== Tasks to carry out ==
(A) According to the Mount Woolley passage, who named the mountain, and in what year?
(B) Resume the article on Mount Woolley, writing on from the end of its final sentence.

(Beginning of Page extract)

Mountain in Alberta, Canada

Mount Woolley is a mountain in Alberta, Canada, located in the Sunwapta River Valley of Jasper National Park, 1½ km south of Diadem Peak and is part of Winston Churchill Range of the Canadian Rockies.

==History==
The mountain was named in 1898 by J. Norman Collie after Herman Woolley. Woolley, a former football player, climbed extensively with Collie during his 1898 and 1902 expeditions into the Canadian Rockies.

The mountain's first ascent was made in 1925 by a group of climbers from the Japanese Alpine Club. They were headed by Yūkō Maki, who four years earlier had made the first ascent of the Eiger's Mittellegi Ridge. The other Japanese team members were T. Hayakawa, Y.Mita, S. Hashimoto, H. Hatano and N. Okabe. Two Swiss guides, Heinrich Fuhrer (Note: It has been written that Heinrich Fuhrer "is not to be confused with another Heinrich Fuhrer, the brother of Hans Fuhrer, who guided in the Jasper area only a few years later". A contemporary account provides further conformation by stating that "they engaged Heinrich Fuhrer, the brother of Ulrich of Finsteraarhorn fame, and Hans Kohler, the son of the well-known Niklaus Kohler of Meiringen" and "Mr. Maki and his party embarked for Japan and, later, the Swiss members returned to Europe.") and Hans Kohler guided the party, Jean Weber, an amateur Swiss mountaineer who also happened to be in Jasper at the time acted as assistant guide. A few days earlier the same group had made the first ascent of Mount Alberta.

(End of Page extract)
(Beginning of Extracted records)

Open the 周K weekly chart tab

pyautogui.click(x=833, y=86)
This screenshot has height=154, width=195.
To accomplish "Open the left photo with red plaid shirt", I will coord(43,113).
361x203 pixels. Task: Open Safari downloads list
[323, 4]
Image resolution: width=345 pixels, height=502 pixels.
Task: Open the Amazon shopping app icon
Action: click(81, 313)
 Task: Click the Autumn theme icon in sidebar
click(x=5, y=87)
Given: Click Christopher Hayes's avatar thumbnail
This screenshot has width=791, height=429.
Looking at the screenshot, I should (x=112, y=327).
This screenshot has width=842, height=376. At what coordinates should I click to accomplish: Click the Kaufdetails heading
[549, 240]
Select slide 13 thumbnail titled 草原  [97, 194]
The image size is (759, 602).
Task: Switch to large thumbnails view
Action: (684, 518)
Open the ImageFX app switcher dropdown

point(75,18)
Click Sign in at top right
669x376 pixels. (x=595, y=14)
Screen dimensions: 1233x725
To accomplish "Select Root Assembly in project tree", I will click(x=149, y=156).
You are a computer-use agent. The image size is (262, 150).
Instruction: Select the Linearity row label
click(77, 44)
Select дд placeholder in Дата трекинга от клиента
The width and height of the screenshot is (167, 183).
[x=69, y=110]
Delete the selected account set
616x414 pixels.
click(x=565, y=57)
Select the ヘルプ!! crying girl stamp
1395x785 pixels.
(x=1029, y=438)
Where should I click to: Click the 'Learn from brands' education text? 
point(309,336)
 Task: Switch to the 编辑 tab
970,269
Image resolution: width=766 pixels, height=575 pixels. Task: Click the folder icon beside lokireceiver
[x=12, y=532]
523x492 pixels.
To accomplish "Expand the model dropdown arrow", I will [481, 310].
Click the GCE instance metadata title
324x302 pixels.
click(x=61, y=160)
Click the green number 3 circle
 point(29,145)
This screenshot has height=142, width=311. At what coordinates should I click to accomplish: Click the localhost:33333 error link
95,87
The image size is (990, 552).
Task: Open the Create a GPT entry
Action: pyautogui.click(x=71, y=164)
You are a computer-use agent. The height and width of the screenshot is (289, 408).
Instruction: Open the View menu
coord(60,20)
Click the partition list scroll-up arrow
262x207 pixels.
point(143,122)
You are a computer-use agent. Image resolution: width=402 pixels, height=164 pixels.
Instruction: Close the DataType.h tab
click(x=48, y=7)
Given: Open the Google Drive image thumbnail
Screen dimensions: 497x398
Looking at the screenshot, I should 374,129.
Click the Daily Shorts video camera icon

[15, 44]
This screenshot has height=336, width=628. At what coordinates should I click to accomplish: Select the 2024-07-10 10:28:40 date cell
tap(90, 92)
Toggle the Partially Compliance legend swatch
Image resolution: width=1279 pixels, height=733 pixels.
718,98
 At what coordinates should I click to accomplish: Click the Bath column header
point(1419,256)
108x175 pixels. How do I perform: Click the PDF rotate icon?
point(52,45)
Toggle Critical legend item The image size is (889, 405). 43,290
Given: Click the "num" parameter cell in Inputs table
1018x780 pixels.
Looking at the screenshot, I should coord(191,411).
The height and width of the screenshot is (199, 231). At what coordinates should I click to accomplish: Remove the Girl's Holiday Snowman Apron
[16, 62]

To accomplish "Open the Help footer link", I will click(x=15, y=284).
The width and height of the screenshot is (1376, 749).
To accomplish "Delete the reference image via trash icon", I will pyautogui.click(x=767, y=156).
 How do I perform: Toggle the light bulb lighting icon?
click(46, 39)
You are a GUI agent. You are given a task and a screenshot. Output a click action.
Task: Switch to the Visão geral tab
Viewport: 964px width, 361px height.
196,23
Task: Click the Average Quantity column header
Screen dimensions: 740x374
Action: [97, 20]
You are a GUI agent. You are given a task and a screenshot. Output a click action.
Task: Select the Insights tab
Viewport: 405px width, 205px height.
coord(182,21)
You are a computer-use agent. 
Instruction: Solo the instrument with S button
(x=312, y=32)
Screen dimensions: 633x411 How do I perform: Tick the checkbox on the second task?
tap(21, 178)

(End of Extracted records)

== Answers by task ==
(A) J. Norman Collie named it in 1898.

(B)
==Geology==
Mount Woolley is composed of sedimentary rock laid down from the Precambrian to Jurassic periods. Formed in shallow seas, this sedimentary rock was pushed east and over the top of younger rock during the Laramide orogeny.

==Climate==
Based on the Köppen climate classification, Mount Woolley is located in a subarctic climate zone with cold, snowy winters, and mild summers. Temperatures can drop below -20 °C with wind chill factors below -30 °C.